# Source extract
Legislation passed in 2020 and 2021 enacted three tranches of direct relief payments to eligible individuals and families during the covid crisis. Total federal spending for these three programs was $859 billion. President Trump’s March 2020 Coronavirus Aid, Relief, and Economic Security Act (CARES Act) provided payments of $1200 per adult and $500 per child under age 17. Later the Tax Relief Act in December 2020 provided additional payments of $600 per adult and $600 for each child under 17.

Lastly, the American Rescue Plan Act of March 2021, considered by economists to be the unnecessarily generous federal assistance that caused the ensuing price inflation beginning in 2022, provided $1400 per adult and $500 per child under age 17.

States and employers also received federal assistance for extended state unemployment benefits, employee retention credits, small business loans, state and local education funding, state Medicaid matching funds, transit grants and deferred student loan repayments. All told, Congress provided over $4.65 trillion in federal funds to help the nation respond to and recover from the pandemic, leaving few or no sectors of the nation, public or private, without federal support.

Federal Funding on State and Local Activities a Target of DOGE

History shows that relatively small infrastructure improvements such as ramped curb-cuts can benefit a larger audience than the originally intended group. In fact, social scientists have invented a concept called the Curb-Cut Effect, defined as an example of how laws and programs designed to benefit vulnerable groups, such as the disabled or racial minorities, often end up benefiting all.

Nonetheless, fiscal federalism suggests that reducing or eliminating many forms of federal spending at state and local levels could be a fruitful strategy to reduce federal budget deficits. The US federal government today finances such disparate state and local public functions as K-12 education, higher education, housing, environment, urban transit, and high-speed rail, all accompanied by regulations written and enforced by federal administrative agencies.

As a recent Cato Institute report states, “[Federal aid] induces states to spend more on federally subsidized programs than state residents would favor if they directly footed the bill. Since federal aid is perceived as ‘free’ money to state and local officials, they often tend to spend it on low-value activities.”

Just as the federal presence in state and local governmental finances evolved over many decades, however, reversing or modifying these arrangements will undoubtedly take years. If the Elon Musk-Vivek Ramaswamy Department of Government Efficiency (DOGE) can make appropriate recommendations for state and local programmatic and expenditure reductions, perhaps their efforts can establish a longer-term return to traditional fiscal federalism.

Yet any progress will be slow and difficult. Congress and the President must control their spending urges. Americans will have to accept some degree of austerity—perhaps one large TV screen in the family room instead of multiple screens throughout the house—if their state and local taxes increase in order to accommodate reductions in federal spending. Or direct federal spending may be converted to block grants that state and local governments can manage for their own needs. Block grants allow the federal government to control spending while freeing states from one-size-fits-all federal regulations.

The longer-term effect of the DOGE effort would ideally represent a reversion to a constitutional form of fiscal federalism in which the federal government focuses on such proper responsibilities as defense and national security, devolving much of its current spending down to lower-level governments. And the country will wait with bated breath to see if DOGE’s list of proposed cuts might include ramped curb-cuts for wheelchairs and baby carriages—though such a cut would fall well short of their aspired $2 trillion total federal expenditure cuts.

# Exercise prompt
Rewrite the stretch of the passage on federal pandemic spending from "Lastly, the American" through "without federal support.", replacing "generous" with "lavish".

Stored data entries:
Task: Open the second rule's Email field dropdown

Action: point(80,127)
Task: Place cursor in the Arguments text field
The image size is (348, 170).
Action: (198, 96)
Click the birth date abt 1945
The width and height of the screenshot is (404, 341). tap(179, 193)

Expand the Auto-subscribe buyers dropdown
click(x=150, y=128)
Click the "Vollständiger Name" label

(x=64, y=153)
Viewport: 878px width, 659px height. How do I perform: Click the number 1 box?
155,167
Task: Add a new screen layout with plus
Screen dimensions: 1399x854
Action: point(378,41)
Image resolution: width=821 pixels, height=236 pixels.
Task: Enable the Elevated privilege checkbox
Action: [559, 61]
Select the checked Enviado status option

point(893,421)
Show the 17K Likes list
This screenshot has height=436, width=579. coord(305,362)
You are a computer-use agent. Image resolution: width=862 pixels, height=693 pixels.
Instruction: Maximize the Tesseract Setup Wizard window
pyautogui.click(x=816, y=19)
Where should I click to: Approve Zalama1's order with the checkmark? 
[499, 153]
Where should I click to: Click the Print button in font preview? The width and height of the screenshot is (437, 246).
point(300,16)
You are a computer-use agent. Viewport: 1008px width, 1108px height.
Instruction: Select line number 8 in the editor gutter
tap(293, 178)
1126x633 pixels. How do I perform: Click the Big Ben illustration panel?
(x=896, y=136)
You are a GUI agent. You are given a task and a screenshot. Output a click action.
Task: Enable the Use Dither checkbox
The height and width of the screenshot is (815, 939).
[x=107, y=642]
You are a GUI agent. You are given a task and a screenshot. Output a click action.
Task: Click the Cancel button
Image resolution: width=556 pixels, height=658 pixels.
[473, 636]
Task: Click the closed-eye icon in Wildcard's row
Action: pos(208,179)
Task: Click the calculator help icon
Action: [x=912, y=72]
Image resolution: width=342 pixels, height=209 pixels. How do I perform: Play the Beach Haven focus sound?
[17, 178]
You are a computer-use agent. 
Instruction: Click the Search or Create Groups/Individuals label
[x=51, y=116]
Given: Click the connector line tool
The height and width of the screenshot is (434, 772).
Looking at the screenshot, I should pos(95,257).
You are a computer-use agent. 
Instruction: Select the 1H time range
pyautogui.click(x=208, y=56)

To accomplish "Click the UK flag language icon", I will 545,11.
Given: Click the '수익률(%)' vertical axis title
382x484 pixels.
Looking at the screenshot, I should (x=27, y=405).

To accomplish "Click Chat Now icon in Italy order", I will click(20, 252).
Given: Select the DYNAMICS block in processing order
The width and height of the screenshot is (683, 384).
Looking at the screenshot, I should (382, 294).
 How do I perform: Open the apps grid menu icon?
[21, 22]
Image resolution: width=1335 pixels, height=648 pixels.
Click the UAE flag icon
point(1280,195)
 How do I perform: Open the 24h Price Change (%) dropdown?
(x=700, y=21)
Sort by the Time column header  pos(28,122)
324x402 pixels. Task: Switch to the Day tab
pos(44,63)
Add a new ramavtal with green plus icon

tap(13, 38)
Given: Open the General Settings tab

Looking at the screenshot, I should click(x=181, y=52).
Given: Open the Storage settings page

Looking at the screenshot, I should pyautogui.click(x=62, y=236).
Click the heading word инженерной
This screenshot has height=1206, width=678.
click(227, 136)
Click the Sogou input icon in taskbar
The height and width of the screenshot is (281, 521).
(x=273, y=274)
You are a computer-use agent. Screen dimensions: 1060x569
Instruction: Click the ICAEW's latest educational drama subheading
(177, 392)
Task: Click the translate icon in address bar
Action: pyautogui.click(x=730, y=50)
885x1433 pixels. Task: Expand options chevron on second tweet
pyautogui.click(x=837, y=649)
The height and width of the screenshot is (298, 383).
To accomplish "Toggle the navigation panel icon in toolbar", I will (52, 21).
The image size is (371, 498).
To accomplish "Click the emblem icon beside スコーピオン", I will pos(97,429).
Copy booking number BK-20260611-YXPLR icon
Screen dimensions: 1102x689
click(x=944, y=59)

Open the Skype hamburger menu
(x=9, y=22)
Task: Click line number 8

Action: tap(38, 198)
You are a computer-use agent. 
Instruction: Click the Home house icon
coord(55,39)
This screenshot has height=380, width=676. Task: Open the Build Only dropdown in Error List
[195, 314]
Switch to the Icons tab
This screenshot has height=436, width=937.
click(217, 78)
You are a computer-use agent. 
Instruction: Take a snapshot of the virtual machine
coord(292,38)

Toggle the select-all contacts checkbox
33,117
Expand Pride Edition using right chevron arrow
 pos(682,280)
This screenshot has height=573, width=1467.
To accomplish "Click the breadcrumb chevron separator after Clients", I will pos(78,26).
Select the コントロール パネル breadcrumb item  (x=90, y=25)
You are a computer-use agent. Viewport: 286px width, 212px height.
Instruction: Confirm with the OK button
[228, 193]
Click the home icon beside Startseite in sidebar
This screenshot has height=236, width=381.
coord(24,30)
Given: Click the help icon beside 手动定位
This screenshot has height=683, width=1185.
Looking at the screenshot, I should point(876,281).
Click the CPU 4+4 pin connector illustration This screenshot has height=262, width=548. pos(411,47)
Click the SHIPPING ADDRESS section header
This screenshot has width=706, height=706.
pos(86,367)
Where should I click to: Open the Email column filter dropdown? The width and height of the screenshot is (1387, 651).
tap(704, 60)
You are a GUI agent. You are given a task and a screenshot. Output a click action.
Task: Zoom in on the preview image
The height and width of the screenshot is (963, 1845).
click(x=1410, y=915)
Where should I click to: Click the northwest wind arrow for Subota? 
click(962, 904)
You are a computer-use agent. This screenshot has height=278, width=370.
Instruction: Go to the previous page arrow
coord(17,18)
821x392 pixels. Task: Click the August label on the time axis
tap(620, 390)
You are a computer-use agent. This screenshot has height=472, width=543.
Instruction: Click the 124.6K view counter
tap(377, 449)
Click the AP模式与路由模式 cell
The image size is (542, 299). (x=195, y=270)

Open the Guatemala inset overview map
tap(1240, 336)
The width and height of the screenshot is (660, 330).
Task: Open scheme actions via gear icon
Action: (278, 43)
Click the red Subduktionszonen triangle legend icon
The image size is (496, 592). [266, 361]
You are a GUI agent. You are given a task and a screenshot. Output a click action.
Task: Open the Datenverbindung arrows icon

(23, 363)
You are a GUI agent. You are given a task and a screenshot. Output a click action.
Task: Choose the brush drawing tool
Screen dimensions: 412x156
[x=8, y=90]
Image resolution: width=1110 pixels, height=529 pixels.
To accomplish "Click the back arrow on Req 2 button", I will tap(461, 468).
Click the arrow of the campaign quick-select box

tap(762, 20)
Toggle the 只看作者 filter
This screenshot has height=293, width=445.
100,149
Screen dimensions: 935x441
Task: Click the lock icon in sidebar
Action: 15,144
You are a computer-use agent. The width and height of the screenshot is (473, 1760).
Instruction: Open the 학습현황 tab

# Output of the exercise
Lastly, the American Rescue Plan Act of March 2021, considered by economists to be the unnecessarily lavish federal assistance that caused the ensuing price inflation beginning in 2022, provided $1400 per adult and $500 per child under age 17.

States and employers also received federal assistance for extended state unemployment benefits, employee retention credits, small business loans, state and local education funding, state Medicaid matching funds, transit grants and deferred student loan repayments. All told, Congress provided over $4.65 trillion in federal funds to help the nation respond to and recover from the pandemic, leaving few or no sectors of the nation, public or private, without federal support.